As the automobile manufacturing industry does not satisfy any of the characteristics of perfect
competition, we can conclude that it does not belong to perfect competitive market structure.
Automobile manufacturing industry belongs to the oligopoly market structure.
An important characteristic of an oligopolistic market structure is the interdependence of
firms in the industry. The interdependence, actual or perceived, arises from the small number of
firms in the industry. However, unlike monopolistic competition, if an oligopolistic firm changes
its price or output, it has perceptible effects on the sales and profits of its competitors in the
industry. Thus, an oligopolist firm always considers the reactions of its rivals in formulating its
pricing or output decisions.
There are huge, though not insurmountable, barriers to entering an oligopolistic market.

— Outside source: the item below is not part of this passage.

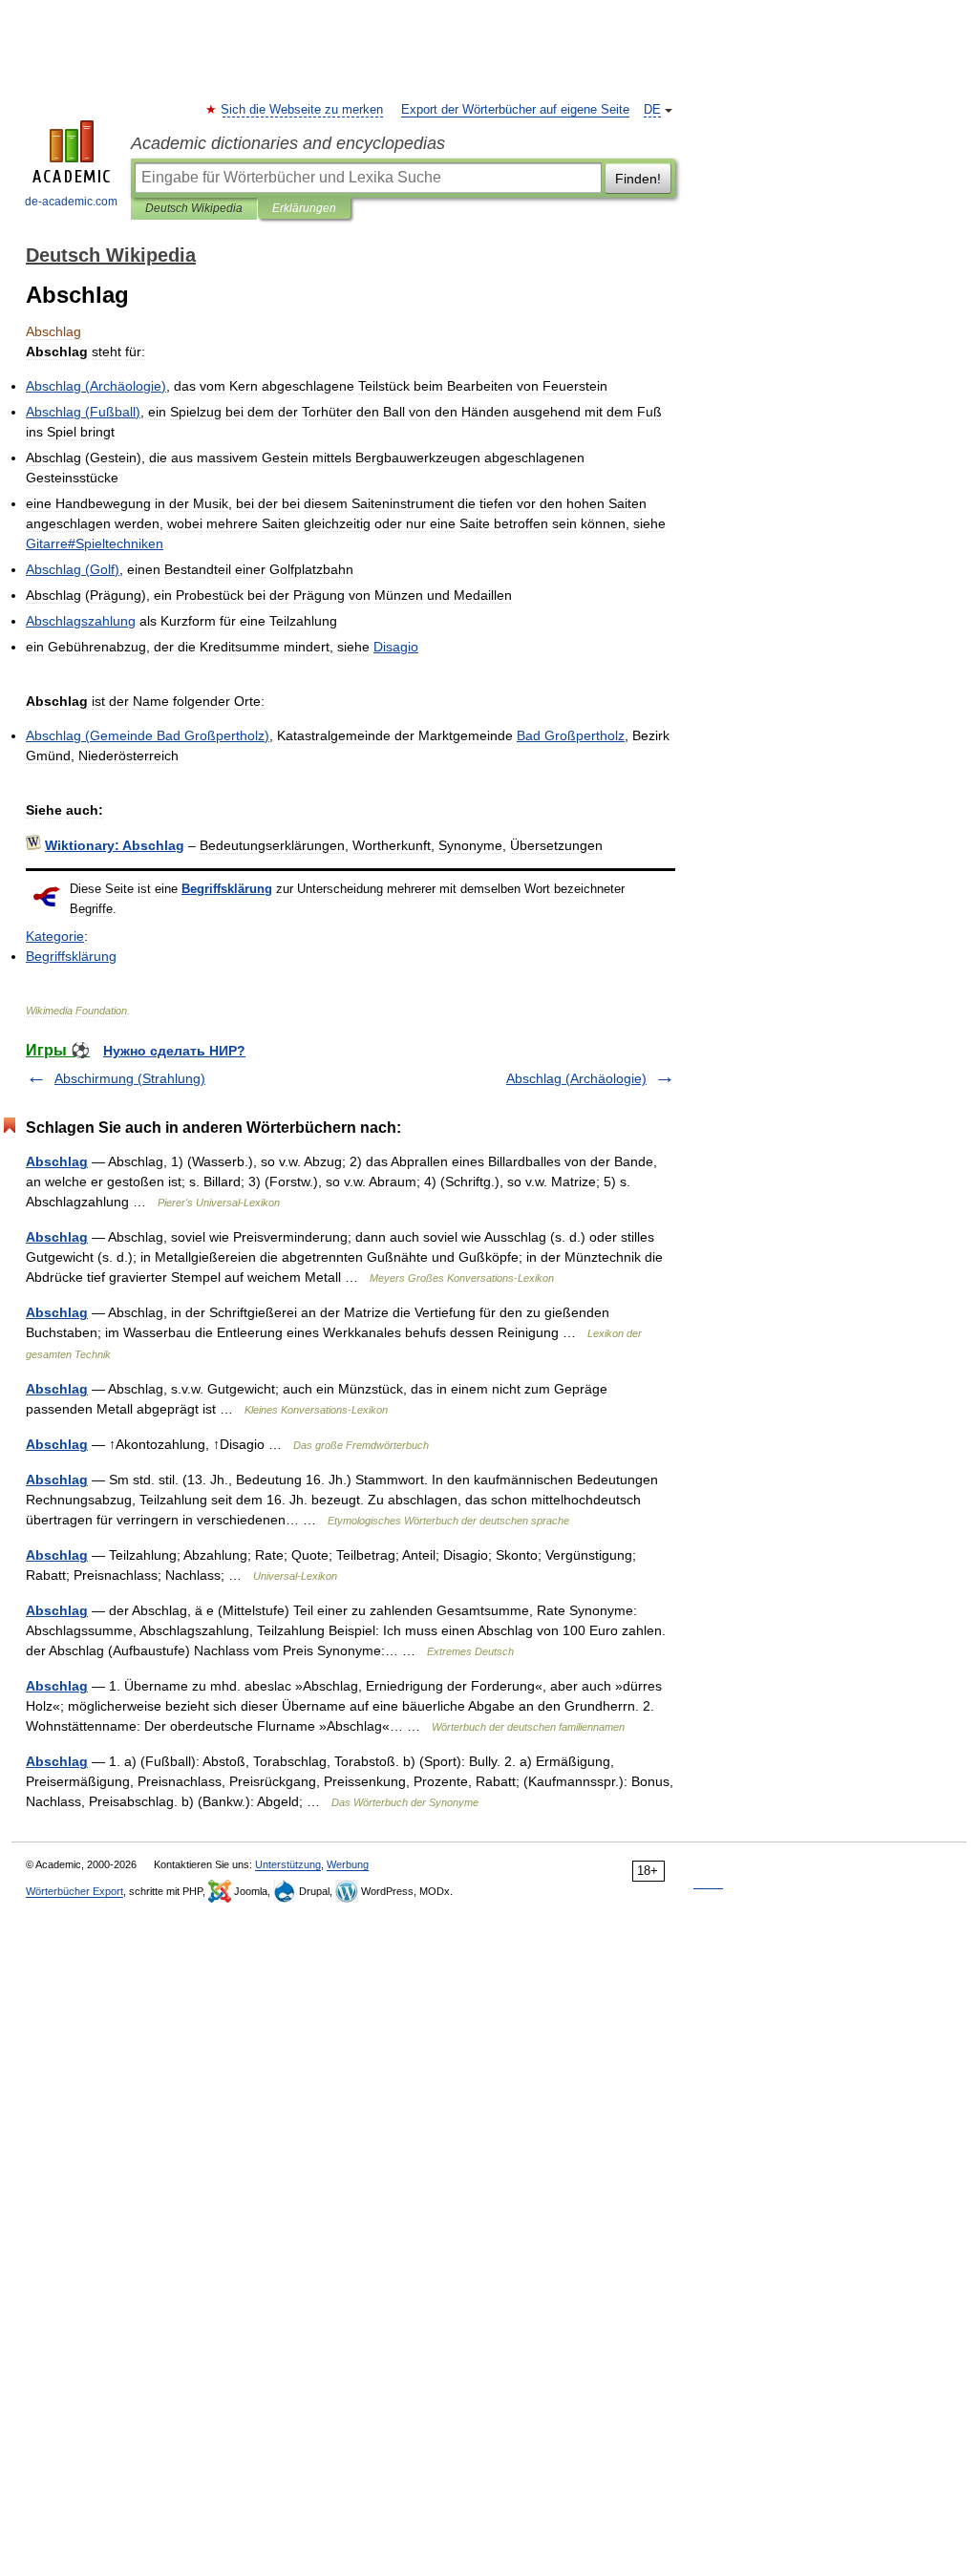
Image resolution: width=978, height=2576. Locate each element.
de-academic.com (71, 201)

These barriers can involve large financial requirements, availability of raw materials, access to the
relevant technology, or simply patent rights of the firms currently in the industry. The U.S. auto
industry provides an example of a market where financial barriers to entry exist. In order to
efficiently operate an automobile plant, one needs at least half a billion dollars of initial
investment.
An oligopolistic industry is also typically characterized by economies of scale.
Economies of scale in production imply that as the level of production raises the cost per unit of
product falls for the use of any plant (generally, up to a point). Thus, an economy of scale leads to
an obvious advantage for a large producer. Once again, the automobile industry provides an
example of a market structure where firms experience economies of scale. It should be noted that
there might exist economies of scale in promotion just as there exist economies of scale in
production. In the automobile industry, the promotion cost per unit of product falls as sales
increase since promotion costs rise less than proportionately to sales.